> [Stated problem 1] List every outbuilding that the farm listing says stands on the property, apart from the house itself.
> [Stated problem 2] From the farm listing, extract the passage beginning with "1o acres with" and continuing through "a full bath.", word for word.

> [Text provided]
# # # #

# Farm for sale in MO again...plans fell through last year



## Traci Ann (Jun 27, 2005)

My husband has accepted a job out of state and he leaves next week. I am left with the house to pack, chickens to can and 7 children to raise until we sell. 

House is fixer upper, almost completely rewired with 220 breaker. New wire from pole. All plumbing either replaced with PEX or CPVC/PVC or didn't need replaced as it was less than 10 years old.. New water heater, used for 1 month so far. In this county you can use a outhouse if you desire.

We have never put chemicals on the garden spaces. They have done GREAT the last 2 years and will this year if I can get out and weed.

1o acres with paved road on 2 sides, but neither a major highway. Drive is 1/10 of an acre. House sits about in the middle.

We have 1 room upstairs completed, minus about 4 pieces of trim. There are 2 more bedrooms up here as well as a full bath.

Downstairs is in process, but very livable. 1 bedroom, 1 bedroom or sewing/laundry room is what we were going to do, Kit, LV/DR and bathroom.

Taxes are just over $600 for the year. There are no restrictions or permits needed in this county - Dade. 

There are/should be 4 to 5 bedrooms when completed. Good sized farm kitchen (15x18 I think.) LR/DR are one and the same. 

House heats with wood. But there is a gas line that runs to house. It needs the meter put back in. We just never used it.

The neighbors don't bother us and it is very quiet in our hollow. 3/4 year creek, but we have never seen it dry. Large mud hole/puddle that the water flows through.

Raspberries are wild, 4 blueberries are planted and 1 errant grape vine survived winter and my neglect. Property has barb wire around 90%, but needs tightened.

2 barns, sturdy but needs some repair, chicken shed, rock garage, and another shed or sorts.

# # # #

> [Provided material]

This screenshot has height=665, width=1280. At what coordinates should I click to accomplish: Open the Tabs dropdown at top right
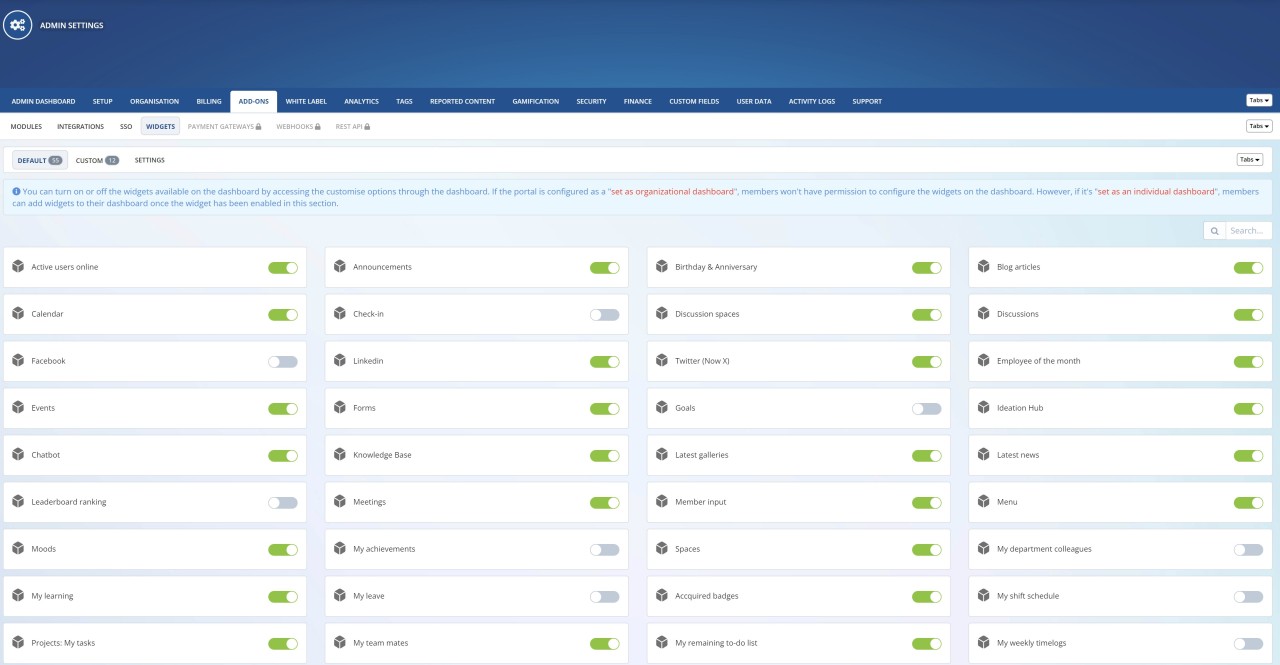pos(1259,100)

# # # #

> [Result 1]
- 2 barns
- chicken shed
- rock garage
- another shed

> [Result 2]
1o acres with paved road on 2 sides, but neither a major highway. Drive is 1/10 of an acre. House sits about in the middle.

We have 1 room upstairs completed, minus about 4 pieces of trim. There are 2 more bedrooms up here as well as a full bath.